Vietnam's 2019 economic growth expected to beat target

Tuesday, July 23, 2019  09:36

Vietnam’s economic growth is projected to reach 6.86% in 2019, exceeding the target of 6.6 – 6.8% set by the National Assembly, according to the National Center for Socio-Economic Information and Forecast (NCIF). 

NCIF also predicted the consumer price index (CPI) to expand 3.13% in 2019, lower than the 4% target, while the ratio of state development expenditure to GDP and trade deficit would remain under close control. 

Tran Thi Hong Minh, director of NCIF, attributed the projections to Vietnam’s positive economic performance in the first six months of 2019. 

Vietnam’s GDP growth reached 6.71% in the second quarter, slightly down from the 6.82% rate recorded in the previous one. In the January – June period, Vietnam’s economy expanded 6.76%, lower than the rate of 7.05% in the same period last year, but higher than the average rate of the first six months in the 2011 – 2017 period. 

However, Minh pointed out a number of challenges and bottlenecks restricting economic growth, such as the spread of African swine fever causing negative impacts on the agricultural sector; Vietnam’s agricultural exports facing fierce competition and trade protection measures, especially from the Chinese market.

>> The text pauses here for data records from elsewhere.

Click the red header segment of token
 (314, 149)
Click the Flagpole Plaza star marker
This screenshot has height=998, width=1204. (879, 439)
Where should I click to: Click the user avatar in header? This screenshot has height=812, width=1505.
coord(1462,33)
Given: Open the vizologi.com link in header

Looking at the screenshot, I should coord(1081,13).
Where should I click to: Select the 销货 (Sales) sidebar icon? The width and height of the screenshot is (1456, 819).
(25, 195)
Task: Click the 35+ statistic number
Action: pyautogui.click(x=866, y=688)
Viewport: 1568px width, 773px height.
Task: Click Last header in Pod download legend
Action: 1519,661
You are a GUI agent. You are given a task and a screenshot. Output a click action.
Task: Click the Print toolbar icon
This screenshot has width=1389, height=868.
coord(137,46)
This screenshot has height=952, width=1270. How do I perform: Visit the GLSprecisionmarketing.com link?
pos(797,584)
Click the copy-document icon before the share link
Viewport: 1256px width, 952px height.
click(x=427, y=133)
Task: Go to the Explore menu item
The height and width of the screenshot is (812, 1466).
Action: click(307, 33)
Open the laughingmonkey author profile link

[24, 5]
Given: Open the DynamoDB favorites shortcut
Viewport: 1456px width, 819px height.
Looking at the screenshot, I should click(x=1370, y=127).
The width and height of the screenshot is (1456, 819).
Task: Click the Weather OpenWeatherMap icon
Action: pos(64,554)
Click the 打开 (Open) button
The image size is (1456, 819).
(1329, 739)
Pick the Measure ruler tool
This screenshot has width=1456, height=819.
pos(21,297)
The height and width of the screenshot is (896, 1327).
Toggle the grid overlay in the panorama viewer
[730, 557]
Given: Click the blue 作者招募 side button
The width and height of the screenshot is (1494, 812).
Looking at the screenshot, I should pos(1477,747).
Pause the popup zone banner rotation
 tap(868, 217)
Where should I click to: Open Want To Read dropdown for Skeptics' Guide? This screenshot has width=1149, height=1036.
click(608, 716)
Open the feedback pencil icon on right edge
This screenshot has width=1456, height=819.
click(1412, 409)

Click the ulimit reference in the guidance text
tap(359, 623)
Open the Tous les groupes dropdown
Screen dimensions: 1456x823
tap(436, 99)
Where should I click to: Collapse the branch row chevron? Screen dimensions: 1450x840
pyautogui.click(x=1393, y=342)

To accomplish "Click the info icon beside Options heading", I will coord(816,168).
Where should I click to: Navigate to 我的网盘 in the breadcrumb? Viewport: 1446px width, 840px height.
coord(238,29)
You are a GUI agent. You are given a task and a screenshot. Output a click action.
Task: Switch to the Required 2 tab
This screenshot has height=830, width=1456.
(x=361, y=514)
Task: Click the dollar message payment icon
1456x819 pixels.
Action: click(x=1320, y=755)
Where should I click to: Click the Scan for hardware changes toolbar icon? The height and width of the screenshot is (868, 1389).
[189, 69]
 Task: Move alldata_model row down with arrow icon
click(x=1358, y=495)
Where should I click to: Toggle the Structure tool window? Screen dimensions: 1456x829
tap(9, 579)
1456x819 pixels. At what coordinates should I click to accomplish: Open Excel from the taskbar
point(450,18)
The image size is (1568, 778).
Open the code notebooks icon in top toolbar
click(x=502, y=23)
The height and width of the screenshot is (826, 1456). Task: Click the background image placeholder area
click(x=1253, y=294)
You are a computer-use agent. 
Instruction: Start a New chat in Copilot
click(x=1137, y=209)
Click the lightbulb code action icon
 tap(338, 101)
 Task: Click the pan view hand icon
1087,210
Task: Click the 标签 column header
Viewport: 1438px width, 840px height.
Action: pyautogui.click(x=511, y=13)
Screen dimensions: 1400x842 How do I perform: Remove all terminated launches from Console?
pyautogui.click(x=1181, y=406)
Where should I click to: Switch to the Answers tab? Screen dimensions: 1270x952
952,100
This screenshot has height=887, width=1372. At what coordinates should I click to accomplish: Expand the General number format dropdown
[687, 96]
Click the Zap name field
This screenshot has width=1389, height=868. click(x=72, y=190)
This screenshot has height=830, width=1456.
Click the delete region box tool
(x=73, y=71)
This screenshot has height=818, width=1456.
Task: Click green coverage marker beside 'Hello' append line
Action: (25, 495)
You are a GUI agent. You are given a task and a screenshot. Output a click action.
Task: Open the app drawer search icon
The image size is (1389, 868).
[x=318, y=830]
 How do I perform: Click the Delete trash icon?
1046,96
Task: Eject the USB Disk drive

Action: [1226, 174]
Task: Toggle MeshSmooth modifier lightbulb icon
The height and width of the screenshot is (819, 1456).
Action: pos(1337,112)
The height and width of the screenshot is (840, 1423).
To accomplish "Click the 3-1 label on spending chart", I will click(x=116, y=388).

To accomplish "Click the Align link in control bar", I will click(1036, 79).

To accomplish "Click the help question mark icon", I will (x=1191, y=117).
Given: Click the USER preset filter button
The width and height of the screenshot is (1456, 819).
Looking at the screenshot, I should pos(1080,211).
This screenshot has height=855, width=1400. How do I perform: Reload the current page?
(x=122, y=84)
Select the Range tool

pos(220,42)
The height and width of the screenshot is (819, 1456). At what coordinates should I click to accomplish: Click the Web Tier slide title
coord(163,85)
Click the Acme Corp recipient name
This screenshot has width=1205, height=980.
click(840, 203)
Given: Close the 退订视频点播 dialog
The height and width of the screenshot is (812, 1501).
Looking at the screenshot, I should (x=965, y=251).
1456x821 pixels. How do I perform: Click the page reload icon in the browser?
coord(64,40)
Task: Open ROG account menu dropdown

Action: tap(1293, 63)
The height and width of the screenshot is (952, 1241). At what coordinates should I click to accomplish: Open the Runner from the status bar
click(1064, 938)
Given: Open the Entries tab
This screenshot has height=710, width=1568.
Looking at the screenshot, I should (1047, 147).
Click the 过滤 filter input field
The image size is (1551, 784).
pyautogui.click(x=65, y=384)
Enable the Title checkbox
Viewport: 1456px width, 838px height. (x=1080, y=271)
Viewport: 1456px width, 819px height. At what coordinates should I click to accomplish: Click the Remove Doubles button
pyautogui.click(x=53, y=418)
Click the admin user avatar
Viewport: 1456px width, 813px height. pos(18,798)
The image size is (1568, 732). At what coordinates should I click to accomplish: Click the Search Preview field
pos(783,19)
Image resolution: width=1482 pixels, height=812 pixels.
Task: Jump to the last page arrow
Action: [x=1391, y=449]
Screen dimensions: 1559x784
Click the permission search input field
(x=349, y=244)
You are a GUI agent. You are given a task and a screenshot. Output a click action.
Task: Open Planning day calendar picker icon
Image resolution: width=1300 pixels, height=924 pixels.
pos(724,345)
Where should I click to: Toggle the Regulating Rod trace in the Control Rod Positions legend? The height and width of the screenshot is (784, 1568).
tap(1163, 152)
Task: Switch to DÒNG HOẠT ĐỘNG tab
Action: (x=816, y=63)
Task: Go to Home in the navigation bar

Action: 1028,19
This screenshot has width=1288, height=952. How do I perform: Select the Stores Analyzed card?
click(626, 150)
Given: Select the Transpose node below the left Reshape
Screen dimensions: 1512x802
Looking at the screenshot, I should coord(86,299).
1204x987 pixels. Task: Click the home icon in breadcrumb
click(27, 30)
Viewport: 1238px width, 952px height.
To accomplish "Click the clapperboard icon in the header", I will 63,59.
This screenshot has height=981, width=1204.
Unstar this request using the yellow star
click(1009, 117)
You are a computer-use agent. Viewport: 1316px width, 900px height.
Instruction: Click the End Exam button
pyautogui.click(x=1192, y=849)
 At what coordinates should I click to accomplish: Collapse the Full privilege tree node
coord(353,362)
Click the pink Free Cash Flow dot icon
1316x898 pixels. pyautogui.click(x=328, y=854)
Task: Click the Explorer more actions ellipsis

Additionally, there have been signs of slowing down from the manufacturing sector, recording growth rate of 11.18% in the January – June period, lower than the 12.87% rate recorded in the same period of last year, mainly due to a decline in demand for electronic products in the global market. 

Minh also expressed concern over the delay in the privatization and divestment processes in state-owned enterprises, while inflationary pressure remains a challenge due to potential rise of oil price in the world market and the expected price increase for essential goods and services in Vietnam, such as electricity, healthcare and education. 

Nevertheless, Minh expected the Comprehensive and Progressive Trans – Pacific Partnership (CPTPP), which comes into force since early 2019, and the recently signed EU – Vietnam Free Trade Agreement (EVFTA) would boost Vietnam exports significantly. 

The NCIF director noted due to the complex ratification process, the EVFTA is scheduled to become effective by the end of 2019. 

According to Minh, both the CPTPP and the EVFTA would take time to make an impact on key macro-economic indicators, such as GDP growth. 

In the meantime, Minh expected the government to continue focusing on improving the business environment and grasping opportunities from the global integration process, particularly from the shift of investment capital due to the ongoing US – China trade war. 

The NCIF’s forecast on Vietnam’s GDP growth in 2019 is similar to that of the Central Institute for Economic Management (CIEM), which put the indicator at 6.82%. 

The Vietnam Institute for Economic and Policy Research (VEPR) on July 11 released its forecast on Vietnam’s economy with GDP growth of 6.96%, coming on the back of strong GDP growth of over 7% in the remaining two quarters.

VEPR Director Nguyen Duc Thanh asserted the FDI sector remained a bright spot of the economy, playing a crucial role in export-led economic growth .

Minister of Planning and Investment Nguyen Chi Dung in his recent remark said Vietnam’s GDP growth remains on track to reach 6.78% in 2019, which is in line with the target of 6.6-6.8% set by the National Assembly.

Meanwhile, the World Bank in its latest “Managing Headwinds” report forecast Vietnam’s economic growth  to moderate to 6.6% in 2019, driven by tightening and slower private consumption and weaker external demand. 

Alex Mourmouras, division chief at International Monetary Fund (IMF), said in a statement that “a soft landing of growth is expected, to 6.5% in 2019 and over the medium term, reflecting weak external conditions. Inflation is expected to pick up slightly in 2019 on the back of administered price increases but should remain below the authorities’ 4%-target.”